Its taste for blood and love of pain.
She loosed it upon the town of Reverence, uncaring who fell beneath her claws and teeth and rage. She killed.
And the berserker was safe.
But then, she turned to drive her claws through the throat of a frizzy hair woman wearing a blood-spattered blouse and saw him, the fucking berserker, not two feet away from her.
“What the fuck,” she screamed. “Berserker!”
But dammit, hadn’t she known? He was the fucking berserker, and he wasn’t going to watch from behind Annex ops while she fought. No matter how wounded he was.
He’d gone back inside for his spear—it flashed like lightning as he wielded it.
“Berserker,” she yelled again, but her voice was just one more scream in a world of screams.

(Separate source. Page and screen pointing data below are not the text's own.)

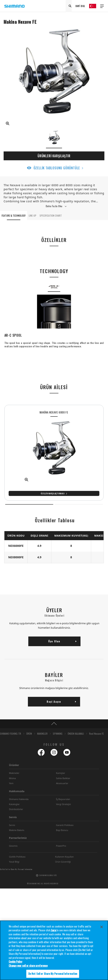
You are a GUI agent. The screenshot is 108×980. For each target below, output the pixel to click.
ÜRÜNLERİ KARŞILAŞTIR (54, 156)
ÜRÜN (29, 733)
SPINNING (57, 733)
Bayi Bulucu (62, 830)
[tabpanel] (54, 453)
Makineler (14, 773)
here (54, 931)
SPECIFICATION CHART (51, 215)
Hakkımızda (17, 791)
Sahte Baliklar (63, 778)
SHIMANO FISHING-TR (10, 733)
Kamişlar (60, 773)
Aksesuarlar (62, 783)
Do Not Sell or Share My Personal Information (16, 869)
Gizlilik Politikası (17, 857)
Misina (13, 778)
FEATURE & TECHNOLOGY (13, 215)
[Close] (102, 928)
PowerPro (61, 846)
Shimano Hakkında (19, 799)
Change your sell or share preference (28, 966)
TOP (54, 724)
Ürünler (14, 765)
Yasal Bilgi (14, 862)
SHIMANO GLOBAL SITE (48, 875)
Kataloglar (14, 804)
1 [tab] (29, 504)
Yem (11, 783)
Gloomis (13, 846)
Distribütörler (16, 809)
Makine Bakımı (17, 830)
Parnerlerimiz (18, 838)
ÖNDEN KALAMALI (76, 733)
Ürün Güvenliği (63, 862)
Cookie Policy (15, 963)
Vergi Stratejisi (63, 804)
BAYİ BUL (80, 6)
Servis (13, 817)
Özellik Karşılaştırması (53, 493)
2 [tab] (79, 504)
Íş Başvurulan (63, 799)
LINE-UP (32, 215)
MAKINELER (42, 733)
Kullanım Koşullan (64, 857)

He was too busy to reassure her anyway.
It was time to take advantage of the thinning Shop fighters and get the hell out of Reverence.
The Annex ops began pulling back, and the Shop ops were not going to try to stop them. Too many of their people were dead.
Sirens screamed as medical and fire came to do what they could for their town.
Rune never saw the assassin after that first glimpse of him with Johnson. But they’d meet again. He wouldn’t be able to stay away from her.
And the Shop wouldn’t give up a chance, no matter how slim, to take her, or to kill her.
She had no real idea why.
All she could do was fight the fight and make sure the bastards didn’t succeed.
Chapter Twenty-Eight
Rune and her men were too tired to sort anything out. They were assured by Eugene that they needn’t do anything other than sleep. The Annex would take care of everything. Operatives had been sent to fetch the crew’s cars and drive them back to Ohio.
Rune didn’t argue.
Her men were patched up in the Annex clinic, but she went home. She might not need doctors, but she needed sleep.
One of the ops had provided her a thermos of coffee on the copter ride out of Reverence, and she’d downed every drop within ten minutes.
When she arrived home she stumbled to her bed and fell asleep.
She was more worn out mentally than physically. Night after night of terrible dreams and sleeplessness had finally caught up with her.
For the first time since the two slayers had attacked her, she really slept.
The world let her sleep for five hours before pulling her back to reality. Splinters of light jabbed her dry eyes when she opened them a crack, and Ellie’s insistent voice assaulted her eardrums.
“I’m sorry, Rune,” he said, patting and rubbing her arms as though she were a dangerous wolf he needed to calm. “Wake up.”
“Shit, baby,” she muttered. Then she sat up and pushed her hair out of her eyes. “Got coffee?”
“In the kitchen, waiting with breakfast.” He beamed. Even with the trouble between him and Levi, there was no keeping Ellie down for long.
And in a way, that pissed her off. She didn’t want to judge him, didn’t want him to hear the anger in her tone, but suddenly, she couldn’t help it.